## Stored data entries
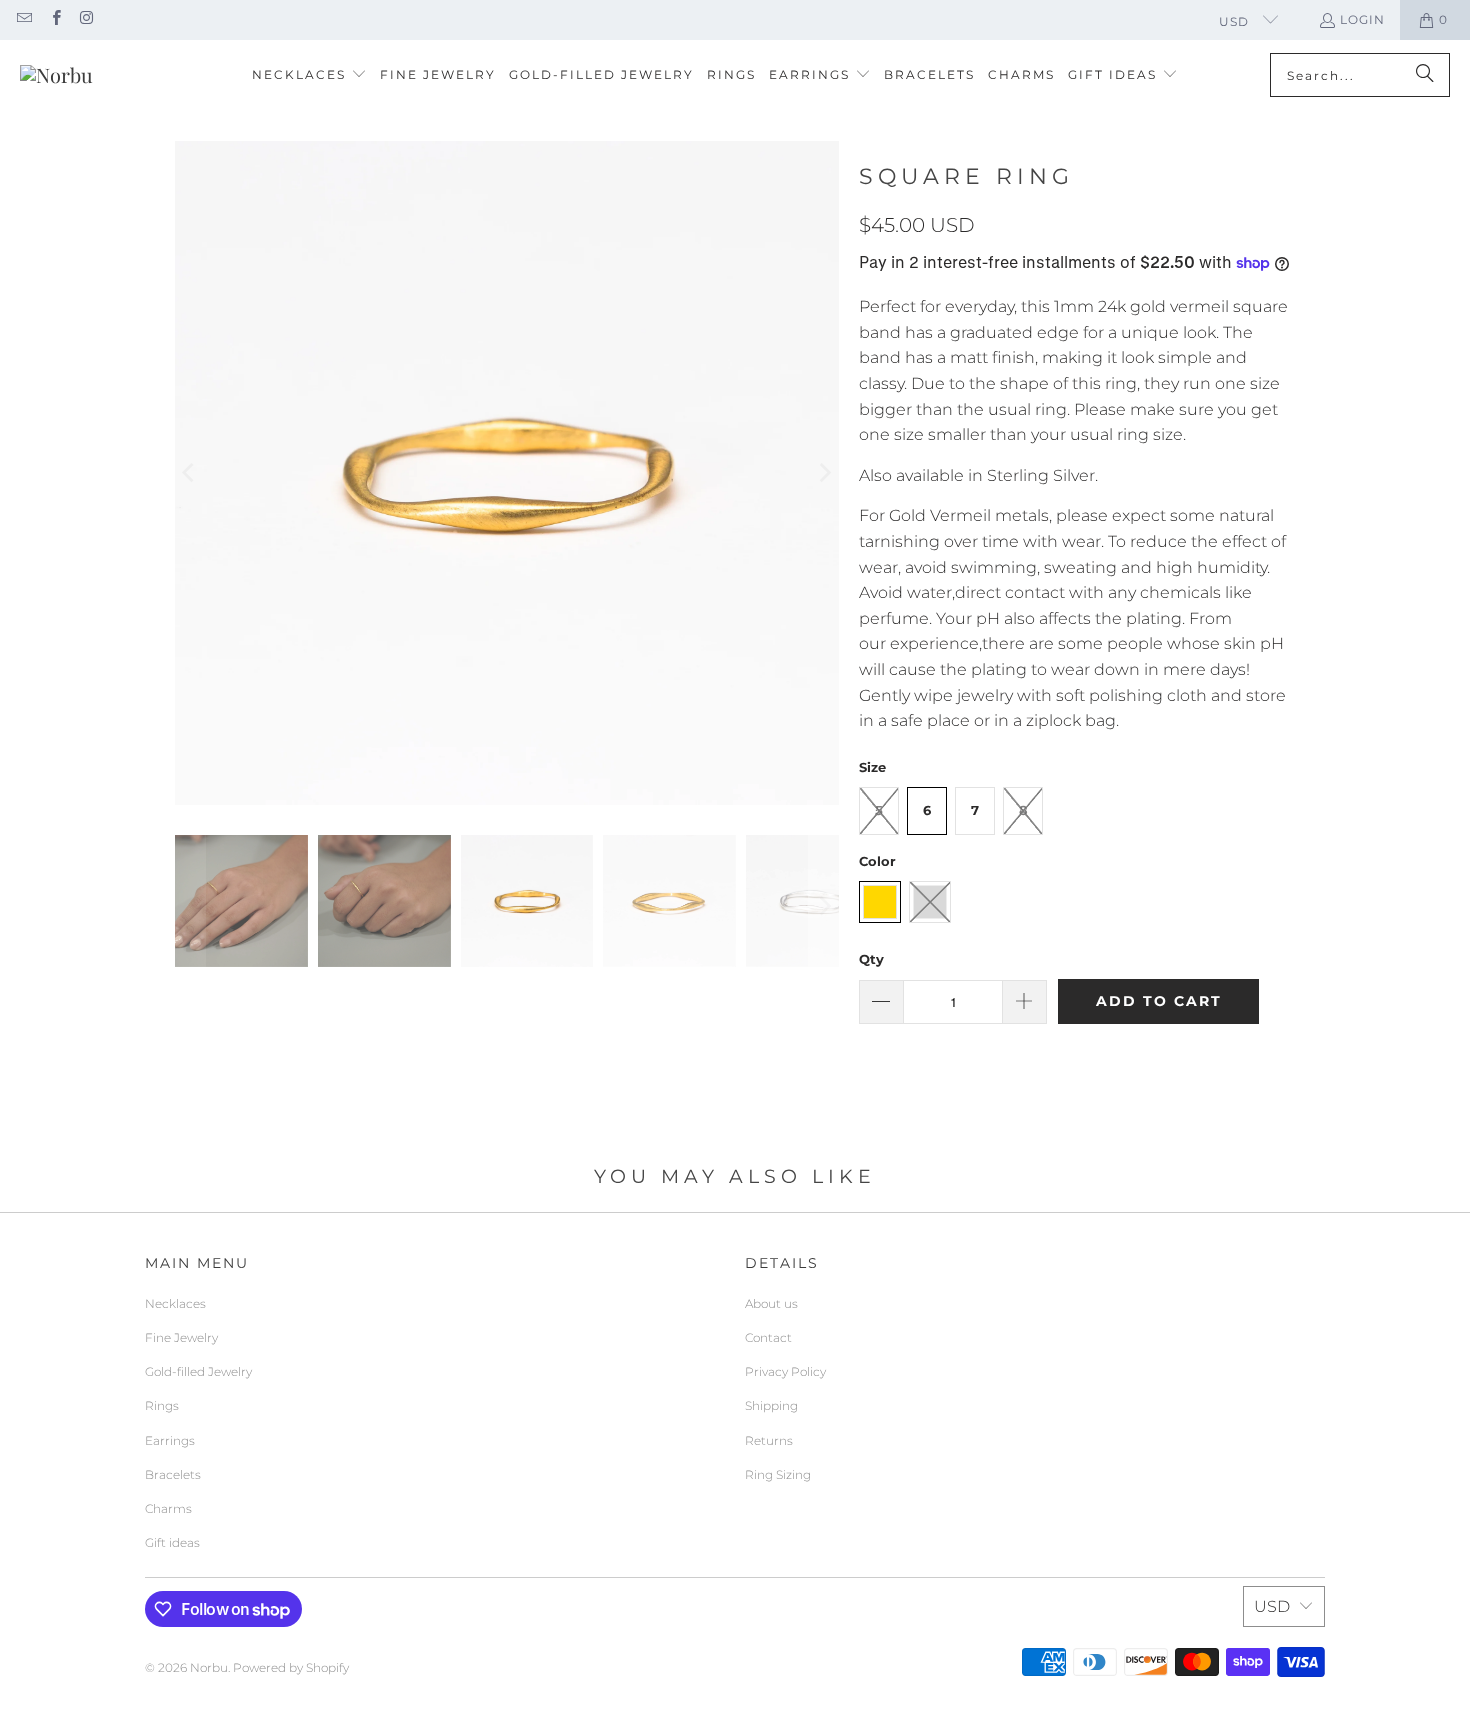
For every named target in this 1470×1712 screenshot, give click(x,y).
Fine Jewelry (181, 1337)
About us (771, 1303)
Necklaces (175, 1303)
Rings (162, 1405)
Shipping (771, 1405)
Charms (168, 1508)
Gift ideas (172, 1542)
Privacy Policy (785, 1371)
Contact (768, 1337)
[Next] (824, 473)
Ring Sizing (778, 1474)
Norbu (209, 1667)
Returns (769, 1440)
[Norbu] (56, 75)
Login (1362, 19)
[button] (309, 75)
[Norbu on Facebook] (54, 19)
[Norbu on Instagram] (86, 19)
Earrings (170, 1440)
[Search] (1425, 75)
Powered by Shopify (291, 1667)
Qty (871, 959)
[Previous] (190, 473)
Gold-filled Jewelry (198, 1371)
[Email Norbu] (23, 19)
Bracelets (173, 1474)
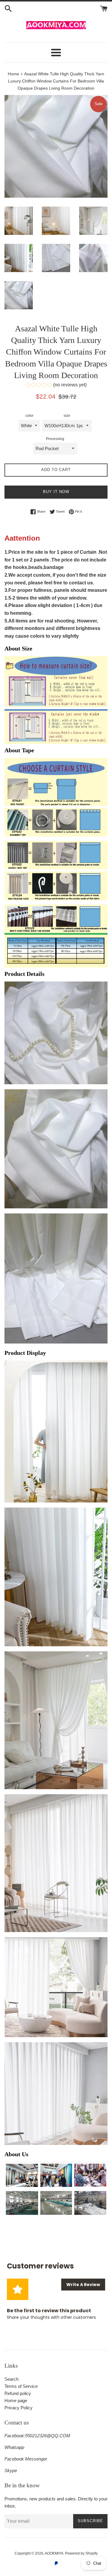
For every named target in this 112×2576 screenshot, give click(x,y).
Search (11, 2379)
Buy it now (56, 491)
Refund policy (17, 2393)
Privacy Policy (18, 2407)
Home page (15, 2400)
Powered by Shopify (81, 2553)
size (67, 416)
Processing (55, 439)
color (29, 416)
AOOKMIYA (54, 2553)
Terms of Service (21, 2386)
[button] (56, 385)
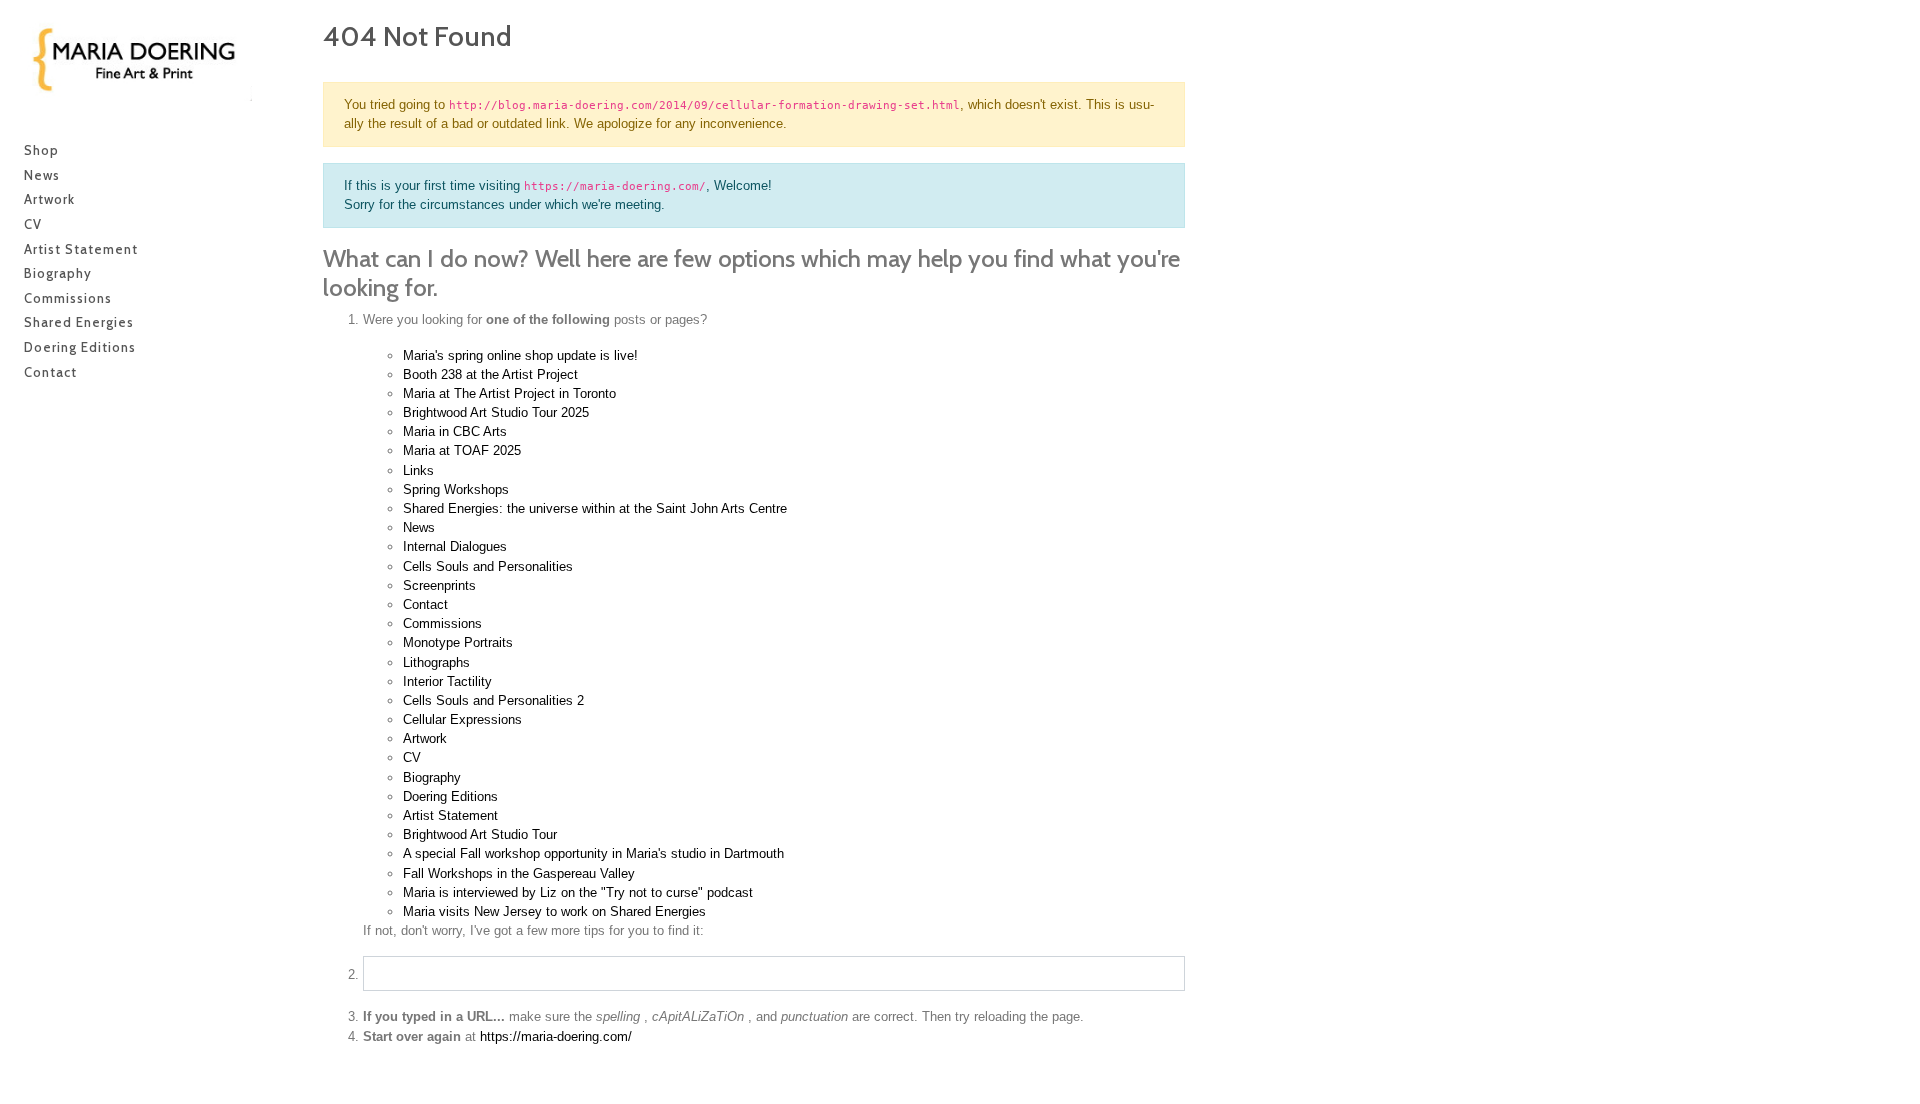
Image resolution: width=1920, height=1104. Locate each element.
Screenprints (439, 585)
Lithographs (436, 662)
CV (412, 757)
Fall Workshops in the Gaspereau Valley (519, 873)
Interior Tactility (447, 681)
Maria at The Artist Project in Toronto (509, 393)
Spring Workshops (456, 489)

## What you are asked to do
Give back all entries exactly. No pictures belong in the copy.

## Output of the task
For every named target in this 1470×1712 screenshot, give click(x,y).
Fine Jewelry (181, 1337)
About us (771, 1303)
Necklaces (175, 1303)
Rings (162, 1405)
Shipping (771, 1405)
Charms (168, 1508)
Gift ideas (172, 1542)
Privacy Policy (785, 1371)
Contact (768, 1337)
[Next] (824, 473)
Ring Sizing (778, 1474)
Norbu (209, 1667)
Returns (769, 1440)
[Norbu] (56, 75)
Login (1362, 19)
[button] (309, 75)
[Norbu on Facebook] (54, 19)
[Norbu on Instagram] (86, 19)
Earrings (170, 1440)
[Search] (1425, 75)
Powered by Shopify (291, 1667)
Qty (871, 959)
[Previous] (190, 473)
Gold-filled Jewelry (198, 1371)
[Email Norbu] (23, 19)
Bracelets (173, 1474)
For every named target in this 112×2576 screenshot, give click(x,y).
Search (11, 2379)
Buy it now (56, 491)
Refund policy (17, 2393)
Privacy Policy (18, 2407)
Home page (15, 2400)
Powered by Shopify (81, 2553)
size (67, 416)
Processing (55, 439)
color (29, 416)
AOOKMIYA (54, 2553)
Terms of Service (21, 2386)
[button] (56, 385)
Image resolution: width=1920, height=1104. Locate each element.
Screenprints (439, 585)
Lithographs (436, 662)
CV (412, 757)
Fall Workshops in the Gaspereau Valley (519, 873)
Interior Tactility (447, 681)
Maria at The Artist Project in Toronto (509, 393)
Spring Workshops (456, 489)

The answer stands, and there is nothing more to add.